_Your task_: Please copy the material below word for word, from the start through the line containing "(x=538, y=70)", with both ends included.
══════════════════════════════
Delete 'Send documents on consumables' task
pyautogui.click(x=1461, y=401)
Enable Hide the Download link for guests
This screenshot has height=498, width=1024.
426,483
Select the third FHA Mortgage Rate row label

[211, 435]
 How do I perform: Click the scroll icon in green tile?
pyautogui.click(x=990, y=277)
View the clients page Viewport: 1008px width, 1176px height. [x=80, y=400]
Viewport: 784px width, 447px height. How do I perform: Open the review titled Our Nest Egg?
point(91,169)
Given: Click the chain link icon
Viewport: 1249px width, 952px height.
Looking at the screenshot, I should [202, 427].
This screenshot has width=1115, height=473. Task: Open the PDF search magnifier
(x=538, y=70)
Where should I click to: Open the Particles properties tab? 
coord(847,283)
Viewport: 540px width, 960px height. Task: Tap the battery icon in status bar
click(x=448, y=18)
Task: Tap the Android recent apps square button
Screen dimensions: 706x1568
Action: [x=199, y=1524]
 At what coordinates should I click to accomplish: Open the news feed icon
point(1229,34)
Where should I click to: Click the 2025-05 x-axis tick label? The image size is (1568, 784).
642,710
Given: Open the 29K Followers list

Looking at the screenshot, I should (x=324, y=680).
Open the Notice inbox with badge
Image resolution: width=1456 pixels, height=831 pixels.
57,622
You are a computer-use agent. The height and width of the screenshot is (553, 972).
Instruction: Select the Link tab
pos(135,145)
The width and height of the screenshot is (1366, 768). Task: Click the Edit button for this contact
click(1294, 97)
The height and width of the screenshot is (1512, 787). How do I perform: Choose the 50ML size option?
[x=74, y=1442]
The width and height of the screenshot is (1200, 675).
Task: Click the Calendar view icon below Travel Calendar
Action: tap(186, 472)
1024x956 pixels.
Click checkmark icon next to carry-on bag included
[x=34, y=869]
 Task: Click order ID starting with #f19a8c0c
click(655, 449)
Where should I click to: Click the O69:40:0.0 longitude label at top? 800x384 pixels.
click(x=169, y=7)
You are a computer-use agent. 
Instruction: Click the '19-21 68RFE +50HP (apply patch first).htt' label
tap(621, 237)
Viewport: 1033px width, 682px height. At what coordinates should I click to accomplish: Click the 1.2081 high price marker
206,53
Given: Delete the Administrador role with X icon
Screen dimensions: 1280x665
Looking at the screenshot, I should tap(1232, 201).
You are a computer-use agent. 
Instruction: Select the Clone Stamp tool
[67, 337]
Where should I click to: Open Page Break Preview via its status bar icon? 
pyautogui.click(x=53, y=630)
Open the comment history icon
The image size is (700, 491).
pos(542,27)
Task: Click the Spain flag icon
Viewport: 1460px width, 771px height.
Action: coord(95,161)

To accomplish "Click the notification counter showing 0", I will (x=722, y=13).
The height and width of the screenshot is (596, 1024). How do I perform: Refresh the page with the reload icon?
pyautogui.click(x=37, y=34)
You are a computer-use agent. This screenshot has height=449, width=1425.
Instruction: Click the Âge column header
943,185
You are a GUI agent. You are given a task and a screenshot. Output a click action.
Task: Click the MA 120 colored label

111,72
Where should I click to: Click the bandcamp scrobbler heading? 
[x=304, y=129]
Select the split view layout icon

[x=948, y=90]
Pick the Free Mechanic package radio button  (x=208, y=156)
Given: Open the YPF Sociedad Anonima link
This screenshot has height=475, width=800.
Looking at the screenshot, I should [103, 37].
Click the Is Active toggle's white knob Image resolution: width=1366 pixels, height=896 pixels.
══════════════════════════════
_Finished answer_:
Delete 'Send documents on consumables' task
pyautogui.click(x=1461, y=401)
Enable Hide the Download link for guests
This screenshot has height=498, width=1024.
426,483
Select the third FHA Mortgage Rate row label

[211, 435]
 How do I perform: Click the scroll icon in green tile?
pyautogui.click(x=990, y=277)
View the clients page Viewport: 1008px width, 1176px height. [x=80, y=400]
Viewport: 784px width, 447px height. How do I perform: Open the review titled Our Nest Egg?
point(91,169)
Given: Click the chain link icon
Viewport: 1249px width, 952px height.
Looking at the screenshot, I should [202, 427].
This screenshot has width=1115, height=473. Task: Open the PDF search magnifier
(x=538, y=70)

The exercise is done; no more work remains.